--- START ---

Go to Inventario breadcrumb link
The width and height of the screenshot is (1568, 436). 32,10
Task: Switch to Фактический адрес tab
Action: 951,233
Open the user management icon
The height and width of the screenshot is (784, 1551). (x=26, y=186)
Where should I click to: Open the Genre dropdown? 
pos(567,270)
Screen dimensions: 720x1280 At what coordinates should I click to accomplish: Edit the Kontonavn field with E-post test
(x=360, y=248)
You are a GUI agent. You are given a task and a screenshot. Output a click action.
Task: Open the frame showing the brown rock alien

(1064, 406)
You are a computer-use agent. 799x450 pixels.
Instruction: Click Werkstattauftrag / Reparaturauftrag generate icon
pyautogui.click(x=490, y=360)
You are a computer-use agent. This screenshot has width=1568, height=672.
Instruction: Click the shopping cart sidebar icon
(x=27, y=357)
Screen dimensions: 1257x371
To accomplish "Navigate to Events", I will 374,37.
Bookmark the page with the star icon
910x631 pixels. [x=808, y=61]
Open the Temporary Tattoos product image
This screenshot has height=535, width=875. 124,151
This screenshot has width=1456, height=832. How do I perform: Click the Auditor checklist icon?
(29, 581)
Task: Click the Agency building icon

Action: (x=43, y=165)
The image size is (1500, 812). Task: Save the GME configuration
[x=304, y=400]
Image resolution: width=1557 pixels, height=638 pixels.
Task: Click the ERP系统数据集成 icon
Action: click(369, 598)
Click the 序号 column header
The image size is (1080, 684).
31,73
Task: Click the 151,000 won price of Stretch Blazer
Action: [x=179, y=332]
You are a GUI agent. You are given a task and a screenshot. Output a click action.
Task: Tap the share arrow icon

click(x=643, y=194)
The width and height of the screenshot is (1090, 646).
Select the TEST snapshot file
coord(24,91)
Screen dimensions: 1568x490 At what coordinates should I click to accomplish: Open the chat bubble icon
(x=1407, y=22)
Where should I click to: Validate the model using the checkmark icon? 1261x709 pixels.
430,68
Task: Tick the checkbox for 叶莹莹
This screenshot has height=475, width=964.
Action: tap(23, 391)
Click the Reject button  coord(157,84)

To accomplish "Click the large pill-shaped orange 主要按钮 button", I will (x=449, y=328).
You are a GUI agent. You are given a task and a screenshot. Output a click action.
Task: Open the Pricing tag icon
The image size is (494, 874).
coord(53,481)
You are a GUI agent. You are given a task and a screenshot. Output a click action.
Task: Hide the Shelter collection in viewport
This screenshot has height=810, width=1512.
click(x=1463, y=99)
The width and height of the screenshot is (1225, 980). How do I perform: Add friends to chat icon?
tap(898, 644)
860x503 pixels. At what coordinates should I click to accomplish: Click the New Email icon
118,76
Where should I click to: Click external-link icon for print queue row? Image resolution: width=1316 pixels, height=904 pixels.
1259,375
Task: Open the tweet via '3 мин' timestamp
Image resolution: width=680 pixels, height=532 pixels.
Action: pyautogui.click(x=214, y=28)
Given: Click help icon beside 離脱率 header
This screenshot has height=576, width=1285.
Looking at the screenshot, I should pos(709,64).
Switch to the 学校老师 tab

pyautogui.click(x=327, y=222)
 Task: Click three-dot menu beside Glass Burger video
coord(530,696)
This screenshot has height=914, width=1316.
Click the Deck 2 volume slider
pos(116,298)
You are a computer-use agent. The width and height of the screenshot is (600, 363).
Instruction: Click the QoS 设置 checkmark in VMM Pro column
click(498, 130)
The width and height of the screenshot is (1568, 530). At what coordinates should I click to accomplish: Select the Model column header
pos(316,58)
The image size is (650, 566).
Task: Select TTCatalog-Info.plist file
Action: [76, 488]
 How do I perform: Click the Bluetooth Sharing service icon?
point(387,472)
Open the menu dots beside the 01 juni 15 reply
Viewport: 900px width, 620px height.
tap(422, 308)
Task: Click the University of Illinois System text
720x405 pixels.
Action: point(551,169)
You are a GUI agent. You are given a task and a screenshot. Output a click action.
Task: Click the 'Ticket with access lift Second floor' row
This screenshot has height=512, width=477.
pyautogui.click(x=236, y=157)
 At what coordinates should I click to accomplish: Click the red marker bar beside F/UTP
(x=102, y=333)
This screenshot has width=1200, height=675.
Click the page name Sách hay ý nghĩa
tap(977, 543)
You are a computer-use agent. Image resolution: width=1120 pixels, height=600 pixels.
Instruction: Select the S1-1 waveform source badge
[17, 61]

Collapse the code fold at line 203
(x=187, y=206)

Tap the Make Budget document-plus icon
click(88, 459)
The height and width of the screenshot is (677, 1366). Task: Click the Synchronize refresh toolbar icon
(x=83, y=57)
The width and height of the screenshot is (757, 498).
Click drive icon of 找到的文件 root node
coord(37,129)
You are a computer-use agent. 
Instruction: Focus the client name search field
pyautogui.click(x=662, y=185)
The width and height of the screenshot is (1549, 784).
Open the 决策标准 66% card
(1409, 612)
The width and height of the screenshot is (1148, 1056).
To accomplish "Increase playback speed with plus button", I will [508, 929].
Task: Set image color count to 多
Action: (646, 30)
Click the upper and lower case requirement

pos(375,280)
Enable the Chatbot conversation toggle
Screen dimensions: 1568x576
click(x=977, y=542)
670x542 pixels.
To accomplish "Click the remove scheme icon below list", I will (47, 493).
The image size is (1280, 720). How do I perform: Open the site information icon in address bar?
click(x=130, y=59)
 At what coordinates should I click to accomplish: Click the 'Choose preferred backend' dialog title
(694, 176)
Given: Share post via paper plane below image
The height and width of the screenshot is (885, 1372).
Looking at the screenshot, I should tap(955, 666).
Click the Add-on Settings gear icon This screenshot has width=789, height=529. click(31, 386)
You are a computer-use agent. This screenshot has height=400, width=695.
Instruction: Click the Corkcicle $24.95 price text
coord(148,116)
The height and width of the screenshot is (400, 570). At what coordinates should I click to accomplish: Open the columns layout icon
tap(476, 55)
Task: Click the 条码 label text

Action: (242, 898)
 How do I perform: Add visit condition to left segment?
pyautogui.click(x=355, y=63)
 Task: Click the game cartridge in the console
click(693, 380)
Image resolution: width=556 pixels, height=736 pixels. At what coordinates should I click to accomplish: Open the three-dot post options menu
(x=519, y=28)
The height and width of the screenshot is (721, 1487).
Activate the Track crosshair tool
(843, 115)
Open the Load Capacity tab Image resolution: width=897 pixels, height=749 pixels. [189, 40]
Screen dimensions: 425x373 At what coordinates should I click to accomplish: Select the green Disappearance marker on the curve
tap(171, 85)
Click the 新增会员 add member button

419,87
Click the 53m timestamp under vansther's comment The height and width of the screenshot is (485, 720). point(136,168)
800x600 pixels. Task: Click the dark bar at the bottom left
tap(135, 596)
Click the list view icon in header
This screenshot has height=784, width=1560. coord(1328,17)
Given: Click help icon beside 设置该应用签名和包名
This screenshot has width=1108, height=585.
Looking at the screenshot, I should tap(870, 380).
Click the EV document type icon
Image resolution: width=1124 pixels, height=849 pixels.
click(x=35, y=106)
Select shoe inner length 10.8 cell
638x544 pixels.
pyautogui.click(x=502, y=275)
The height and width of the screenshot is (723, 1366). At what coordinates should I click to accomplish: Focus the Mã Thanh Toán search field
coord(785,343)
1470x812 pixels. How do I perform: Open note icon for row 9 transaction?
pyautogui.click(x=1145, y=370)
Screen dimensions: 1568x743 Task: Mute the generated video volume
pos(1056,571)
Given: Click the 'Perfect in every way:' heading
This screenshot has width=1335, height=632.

--- END ---

What to do: Pick out and copy the lines of the entries that hold the string "below".

Exercise response:
To accomplish "Click the remove scheme icon below list", I will (47, 493).
Given: Share post via paper plane below image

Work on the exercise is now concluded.